GENERAL WOOD took Sears primarily a catalogue distribution merchandiser into the department store business after World War II. Sevell Avery of Montgomery Ward played it close-to-the-vest expecting a postwar bust and depression rather than the boom that Wood saw clearly to be on the horizon. Wood paid attention to demographics, which he saw indicated America was moving from a rural to an urban society. While Avery hoarded his cash afraid to take risks, Wood built thousands of stores across the country to accommodate the hungry shoppers for affordable apparel and crafted tools.

JOBS literally stole the personal computer from Xerox (called the “Alto”), whose engineers created it, but Xerox executives failed to finance the laboratory, unable to see the potential, instead seeing it mainly as a toy. The irony is that Jobs got his start designing electronic video games, but could see a new world with the personal computer.

GATES signed a software contract with IBM that was hardly equitable but was necessary to get his foot in the door. He bought software packages (including Windows) others developed but had no idea what they had created to realize his "Windows" empire. IBM, which played draconian with Gates, was totally blind to the new direction information technology was taking society, until it was too late. IBM, incidentally, was (and is) a company that played (and plays) heavy on the image business treating these “11 markers” as if a religious text.

THE GOOGLE BOYS, Larry and Sergey, took Bill Gates who was lulling comfortably with his empire, and for that matter, everyone else by surprise by making the Internet networking their domain.

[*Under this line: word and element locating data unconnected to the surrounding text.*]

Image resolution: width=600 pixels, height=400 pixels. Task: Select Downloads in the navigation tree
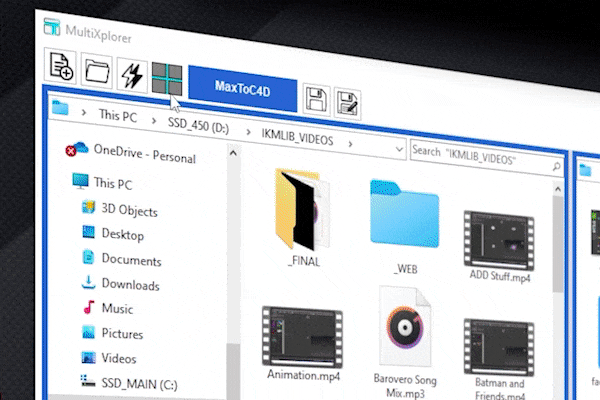(130, 285)
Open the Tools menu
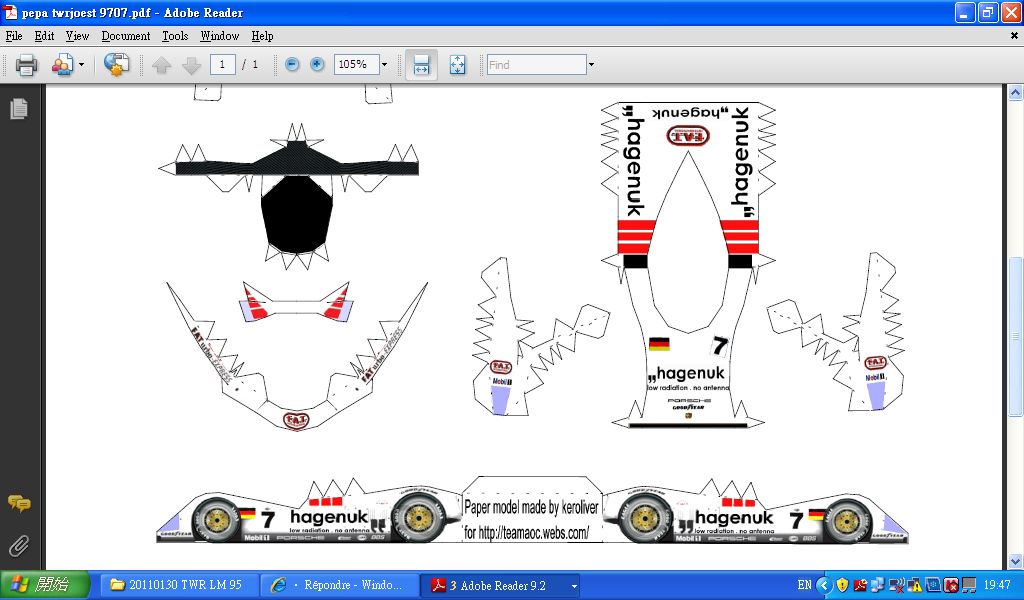This screenshot has height=600, width=1024. (175, 36)
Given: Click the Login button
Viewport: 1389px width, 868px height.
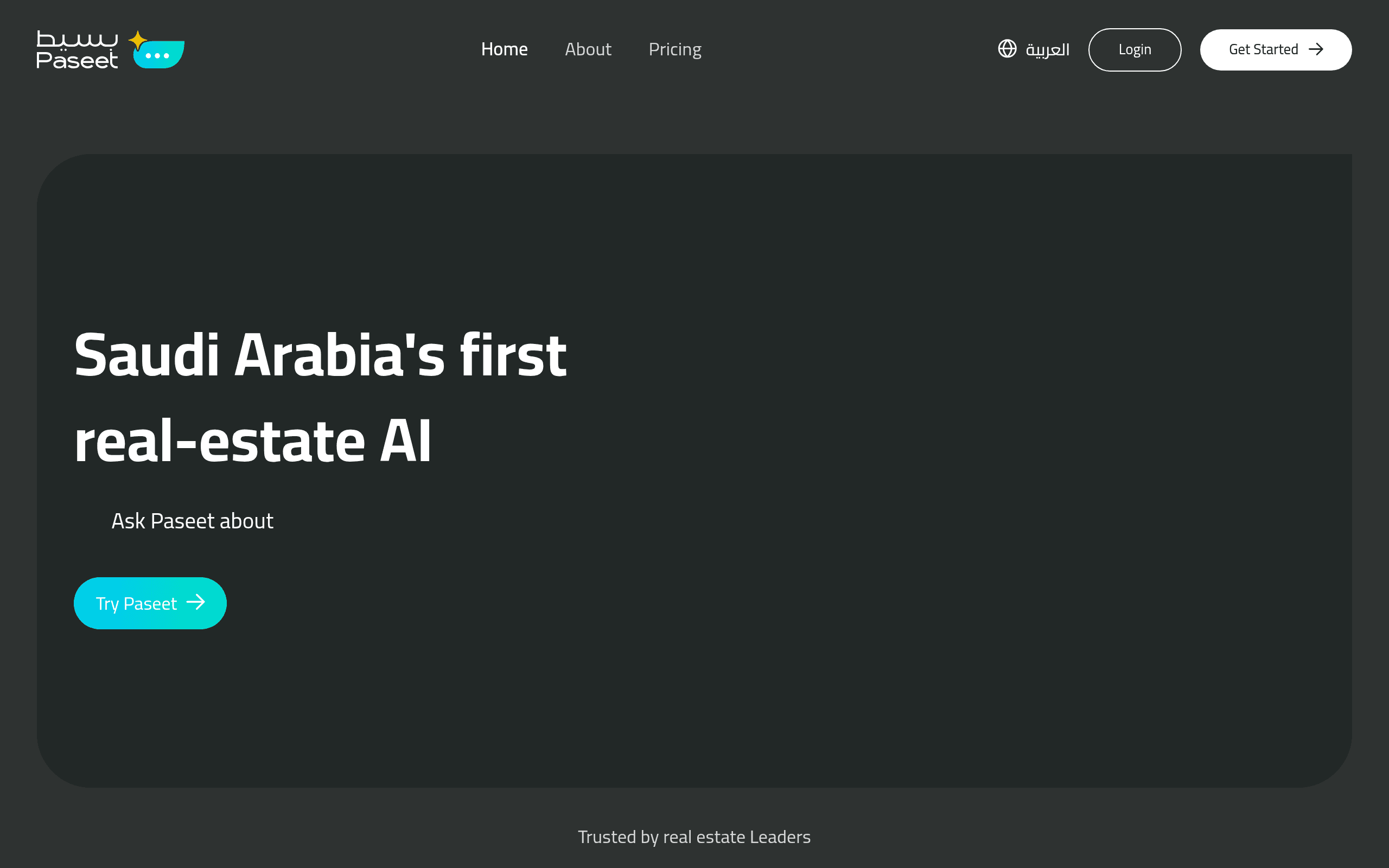Looking at the screenshot, I should [1135, 50].
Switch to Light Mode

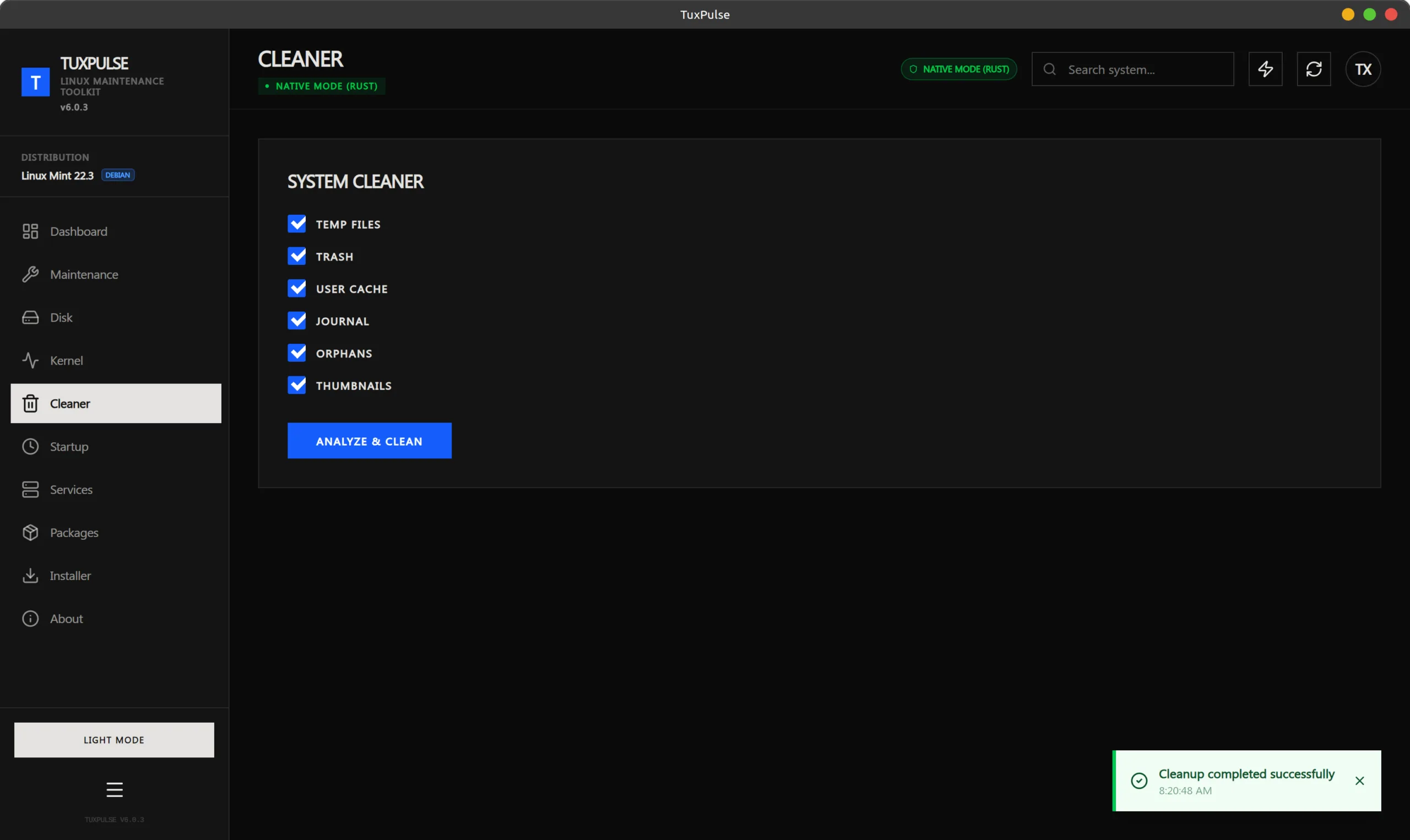(113, 739)
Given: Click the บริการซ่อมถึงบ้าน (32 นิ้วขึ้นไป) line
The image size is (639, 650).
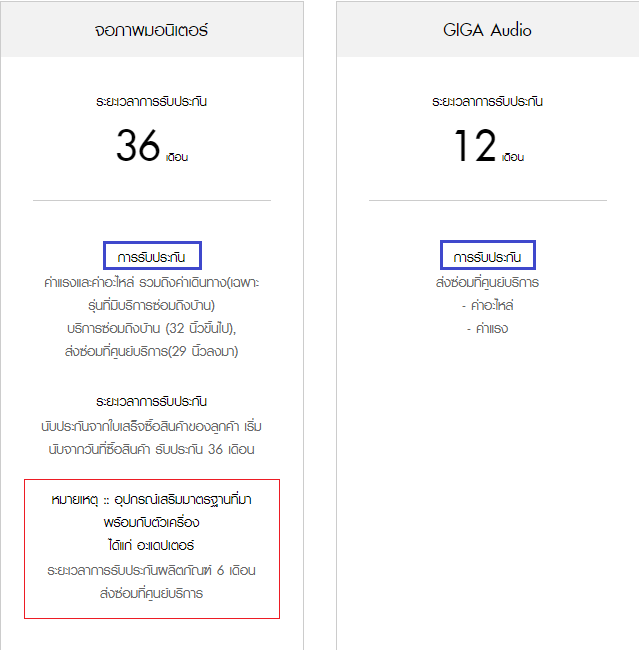Looking at the screenshot, I should pos(152,329).
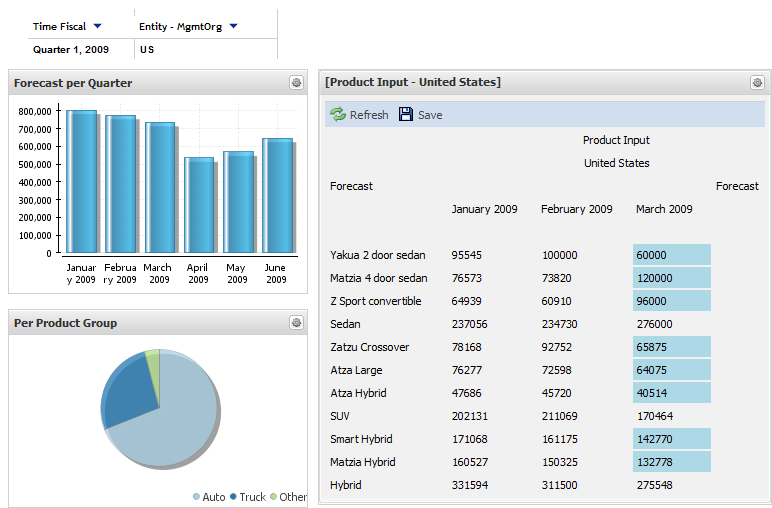Edit March 2009 cell for Z Sport convertible

[x=671, y=301]
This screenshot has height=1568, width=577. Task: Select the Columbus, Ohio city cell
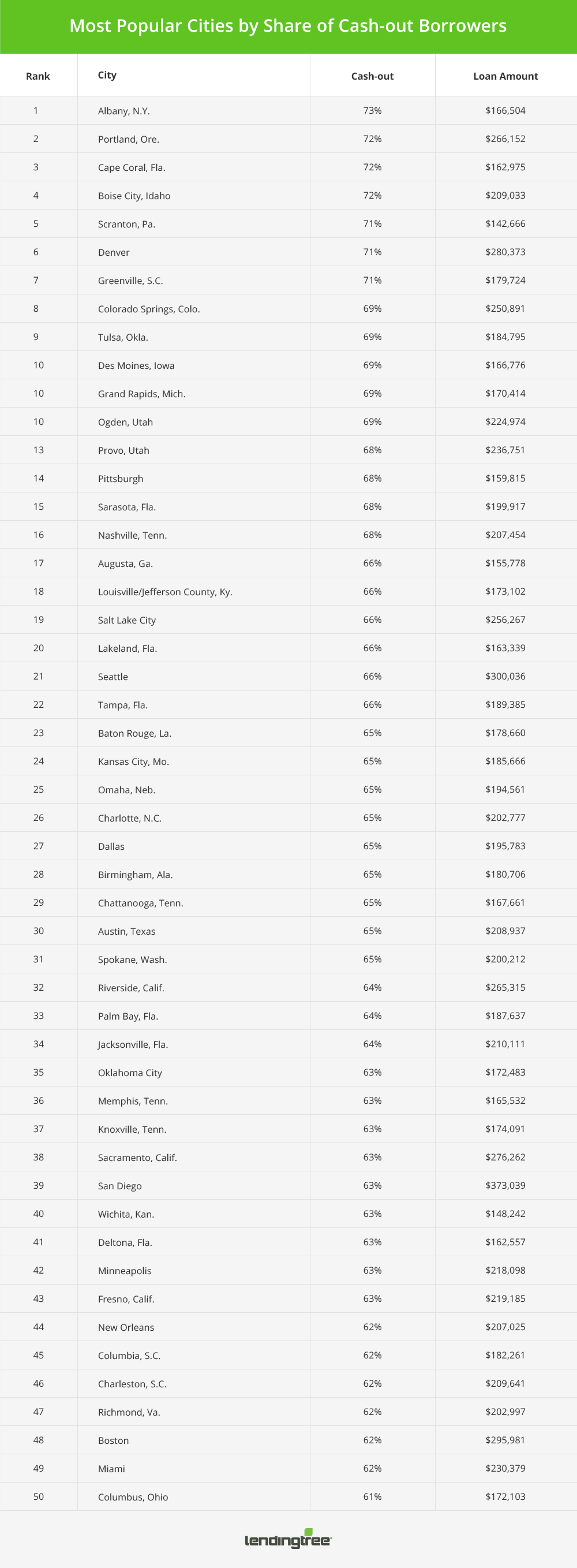click(133, 1497)
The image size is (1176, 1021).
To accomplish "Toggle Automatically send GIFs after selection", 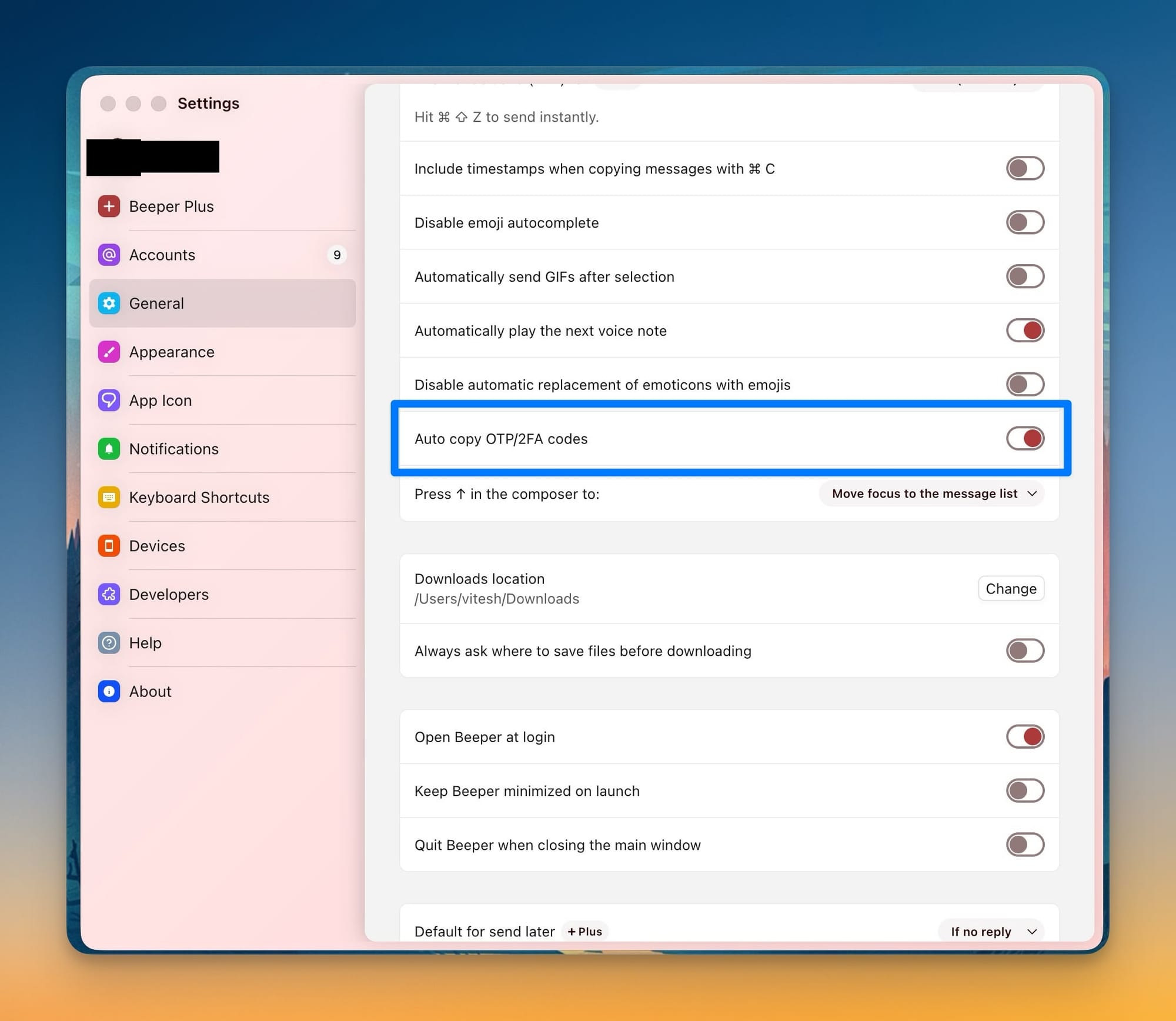I will pos(1024,277).
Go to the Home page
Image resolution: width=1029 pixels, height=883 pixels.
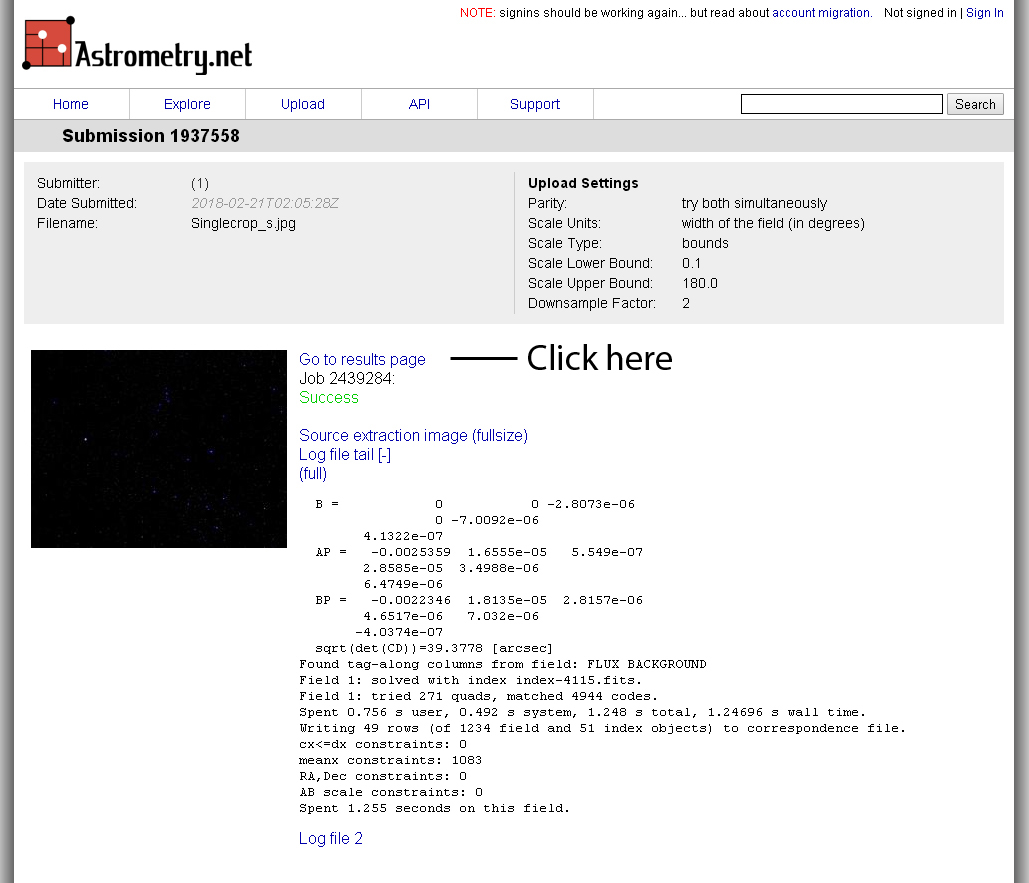pyautogui.click(x=71, y=104)
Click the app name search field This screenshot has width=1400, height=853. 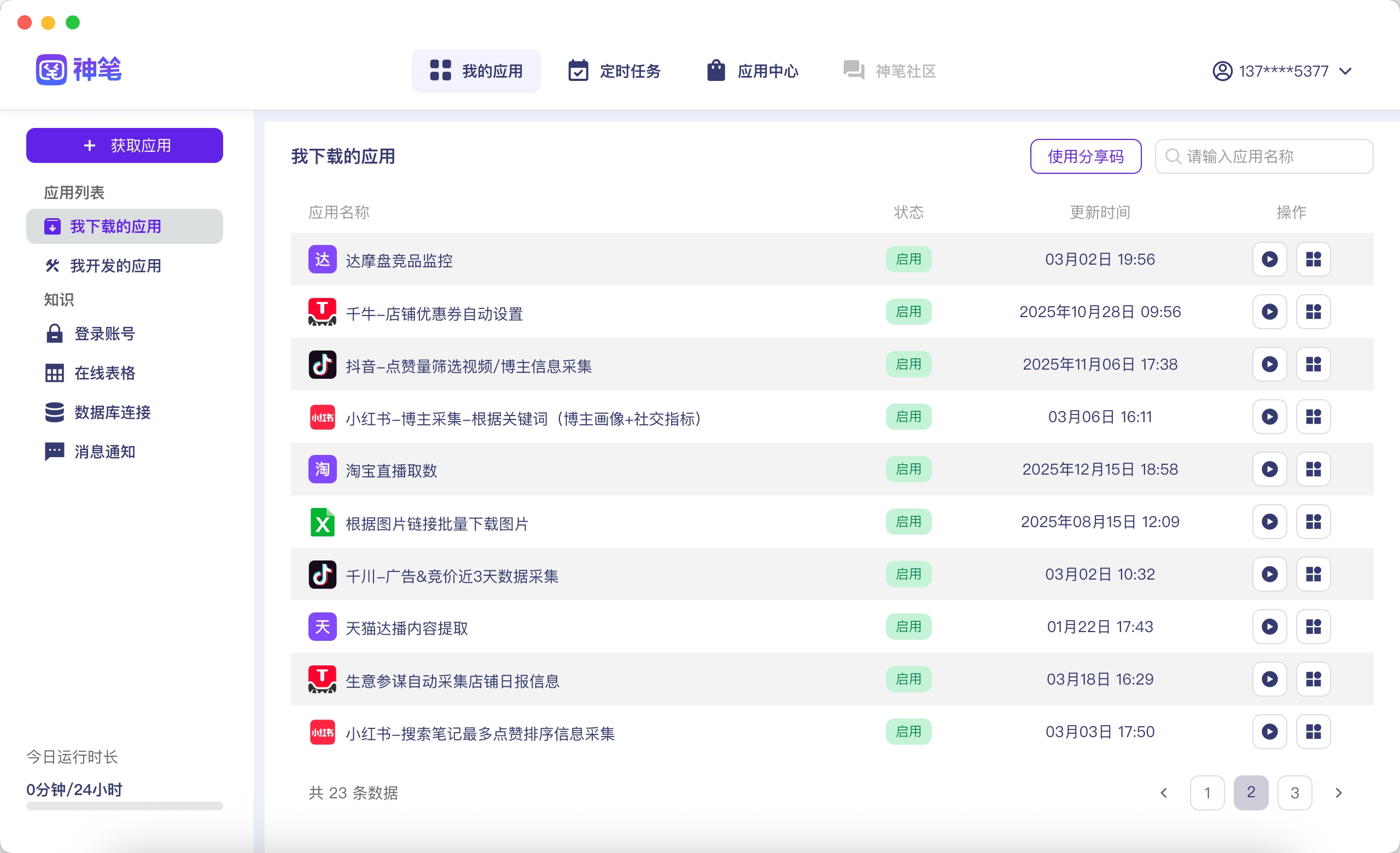pyautogui.click(x=1264, y=157)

Page, an academically trained Ph.D. was always interested in Nikola Tesla, a scientist whose list of brilliant inventions – wireless communication and X-ray to solar cells and the modern power grid. Tesla's genius for invention was not matched by his success in marketing them, or himself. Page liked the idea of making things that caught on. He had no interest in hiding his light under a bushel as Tesla had. That started the thinking of his own web page, and who was reading it, and whether or not anyone was not just reading it but linking to it. This would be more an indication of more than casual interest. To find out who was linking to his site, he wrote a program (“BackRub”) and that was the start of Google history.

They were all dreamers but not utopian dreamers but practical dreamers taking possibility and turning it into an idea and then giving that idea life and shape and form and format and then running with it through the darkness where most daydreamers live (i.e., "NOWHERE LAND") to engaging sunlight, and then taking their idea as far as it could possibly take them.

They were and are that rare breed that we lack today across the board with only a few glimmers of light, and that is leadership. When the focus is on making an impression there is little energy and even less time to make a difference; when you are afraid to take risks that cry in your gut to take you personify Jean Paul Sartre "inauthentic man." It is not the beautifully coiffure man or woman in the three-piece-bottom-down world that makes the difference, but people who see over the horizon to the new day, people not locked into solipsistic image making.